It's almost autumn in Paris. The morning air has a chill which slowly abates as the sun takes hold of the day. Last year, my first Fall in Paris, I had a pang of homesickness. I realized that I missed New England's autumn leaves. Not the brilliant blaze of color from sugar maples and birches, though that was a perennial favorite.
No, I missed the smell of rotting leaves.
That delicious pungent fragrance -- which used to be found all too often in unraked piles in my yard. But also the comforting earthy aroma of walks in the woods in Massachusetts. Paris is a verdant city, with some of the most gorgeous parks, but all so carefully groomed, so well-maintained. No decomposing leaves from the thousands of horse-chestnut or plane trees.
"Try the Parc de Saint Cloud!" suggested my friend Daphne, who politely declined my request to bring me a ziploc bag of old leaves when she returned to Paris from a trip to New York.

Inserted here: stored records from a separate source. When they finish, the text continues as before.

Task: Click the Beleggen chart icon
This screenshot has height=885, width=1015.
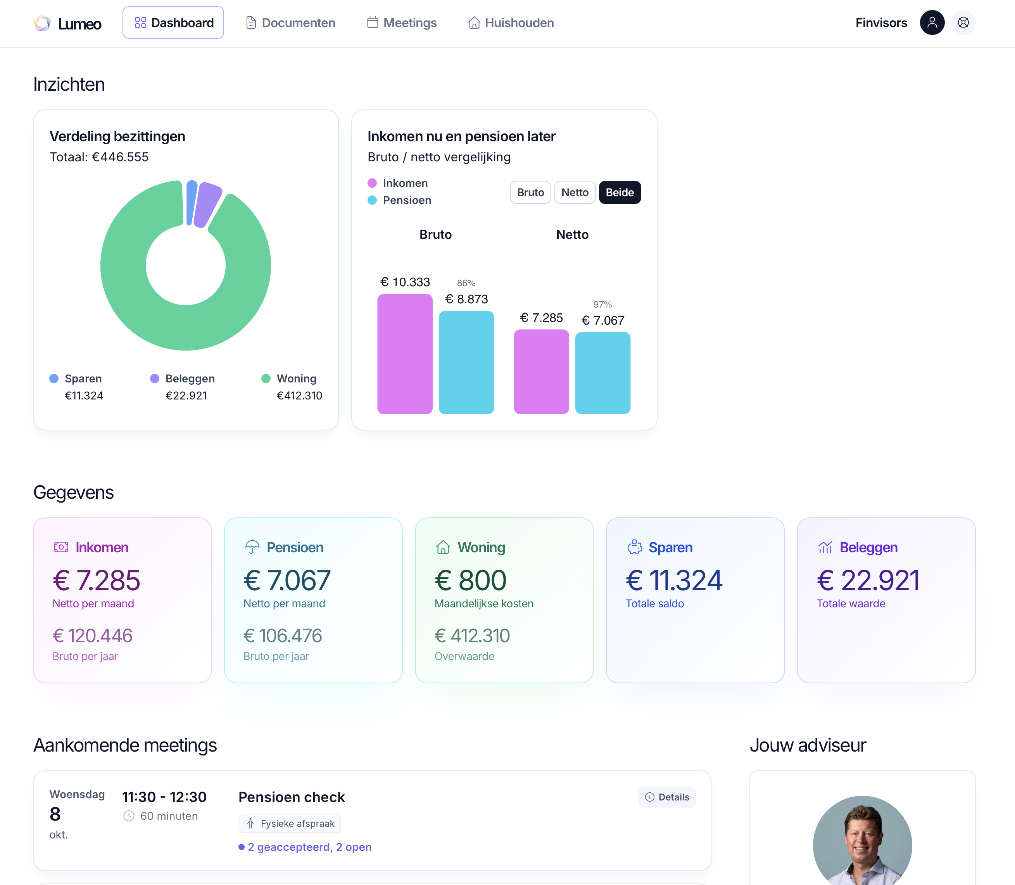Action: point(825,547)
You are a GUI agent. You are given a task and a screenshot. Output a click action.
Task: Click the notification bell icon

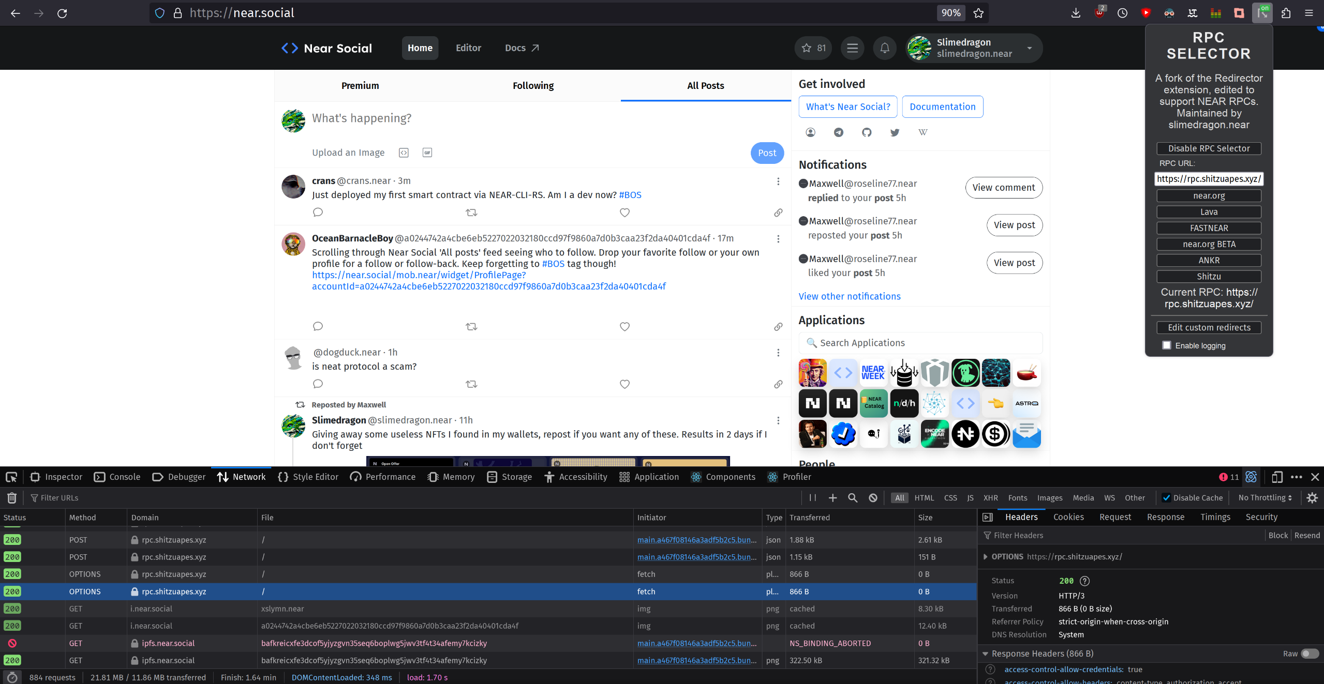pyautogui.click(x=885, y=48)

So I went to the Parc de Saint Cloud last autumn. Majestic, fabulous place, easily reached by metro and a hop across the bridge. I could walk there for hours.
But no dead-leaf smell.
Then one morning as I took a short cut by the Trocadero, I happened upon a path in a small grotto leading up to the Musee de la Marine. There it was. I sat down on a stone bench and inhaled deeply. Dead leaves. Ah, Paris felt like home, at last.